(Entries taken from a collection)
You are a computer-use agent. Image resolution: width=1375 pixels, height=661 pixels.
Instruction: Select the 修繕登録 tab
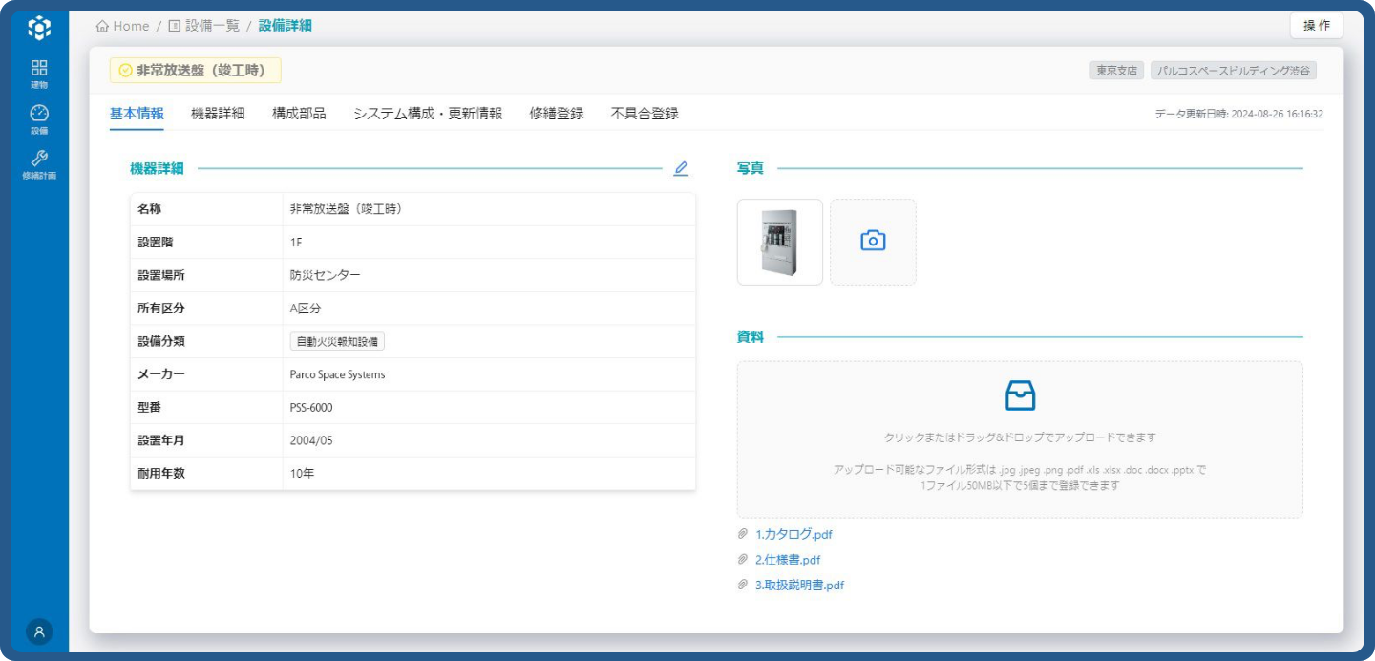pyautogui.click(x=556, y=113)
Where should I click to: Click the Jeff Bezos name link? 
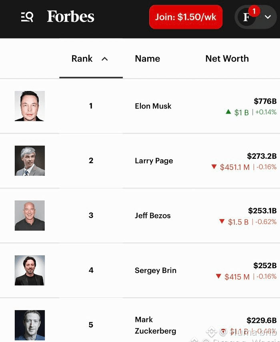click(x=152, y=215)
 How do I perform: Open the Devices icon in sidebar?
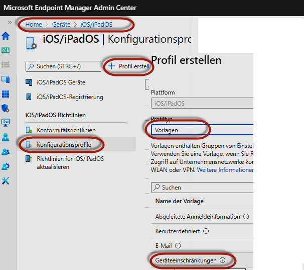pyautogui.click(x=6, y=79)

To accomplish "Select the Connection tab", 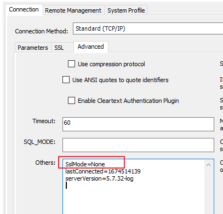I will 24,9.
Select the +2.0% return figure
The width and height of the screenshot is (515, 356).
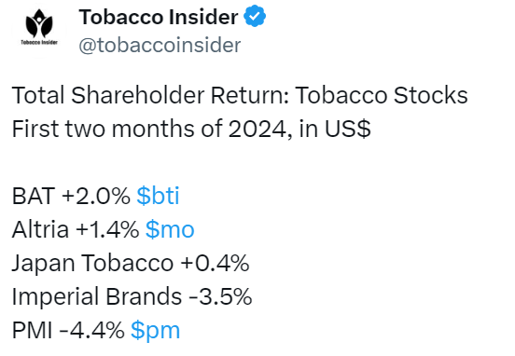(x=95, y=197)
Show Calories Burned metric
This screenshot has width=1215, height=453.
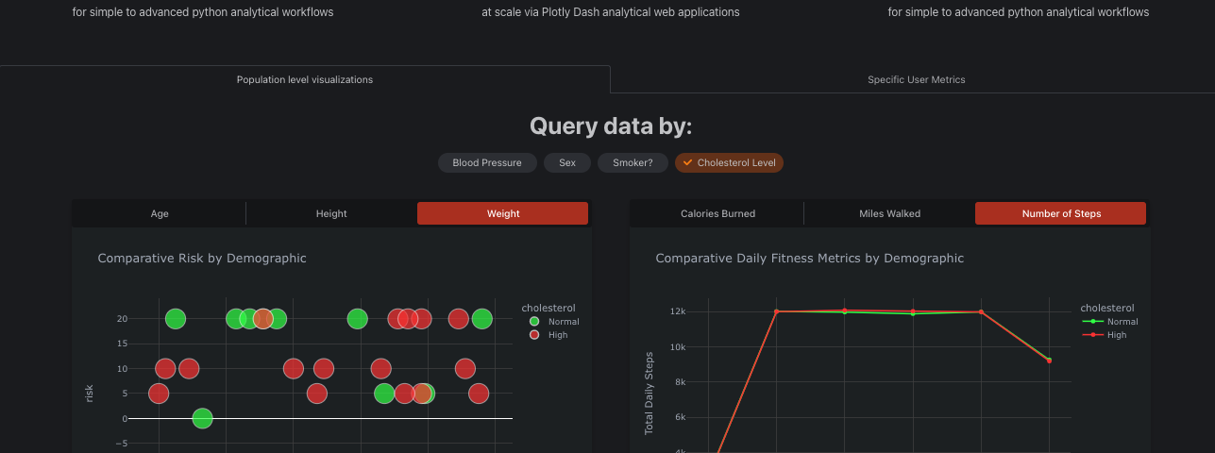click(x=717, y=213)
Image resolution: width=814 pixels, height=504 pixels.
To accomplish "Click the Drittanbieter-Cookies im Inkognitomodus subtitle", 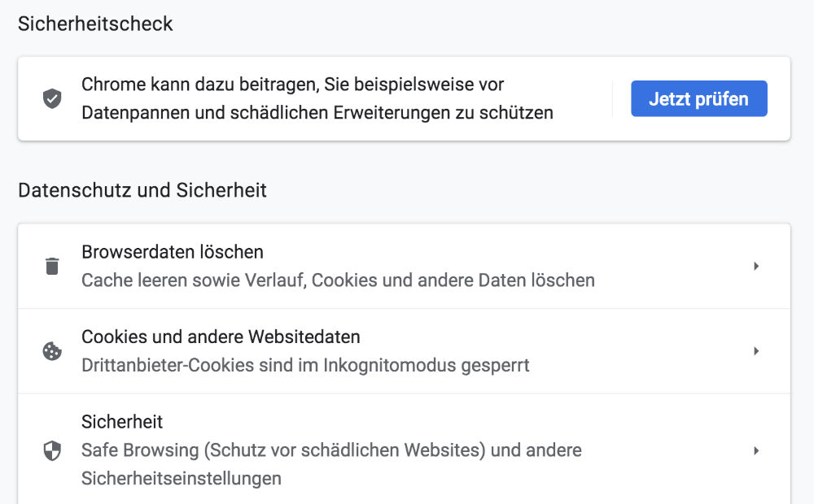I will coord(305,365).
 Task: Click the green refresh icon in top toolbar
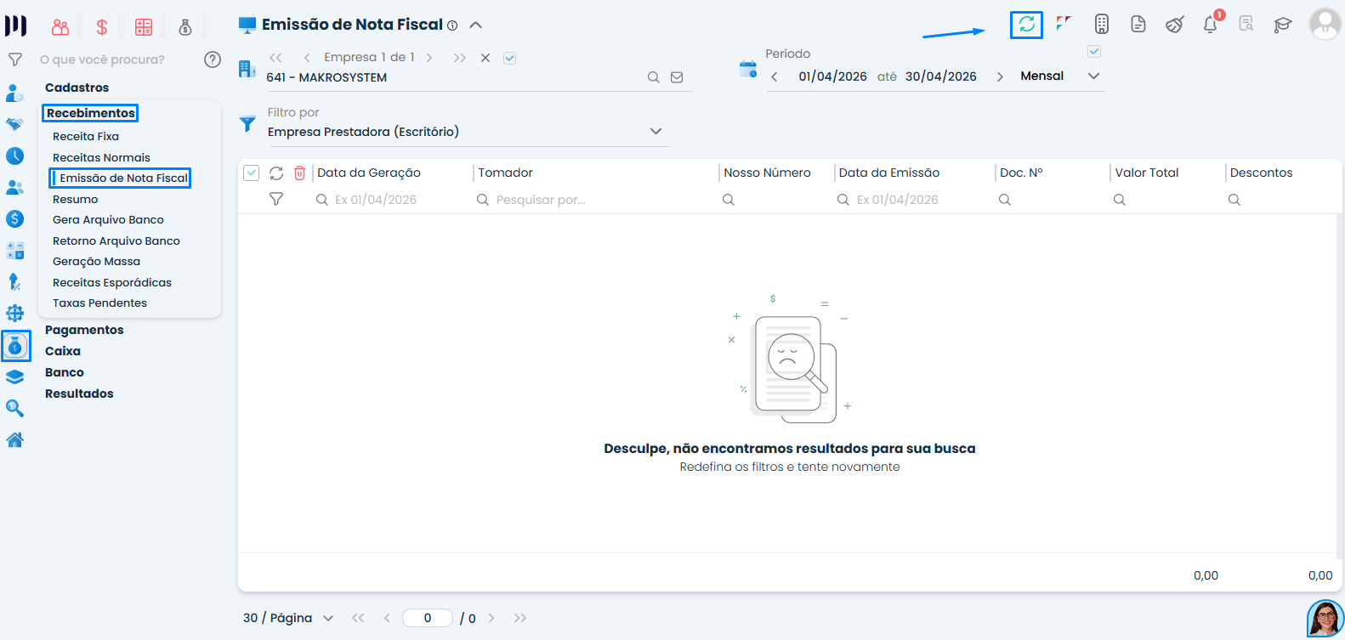(x=1026, y=25)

How to complete this task :: Make a copy of each line in the records above that has the word "Image".

Written reply ::
You are a computer-use agent. Image resolution: width=1375 pixels, height=661 pixels.
Image resolution: width=814 pixels, height=504 pixels.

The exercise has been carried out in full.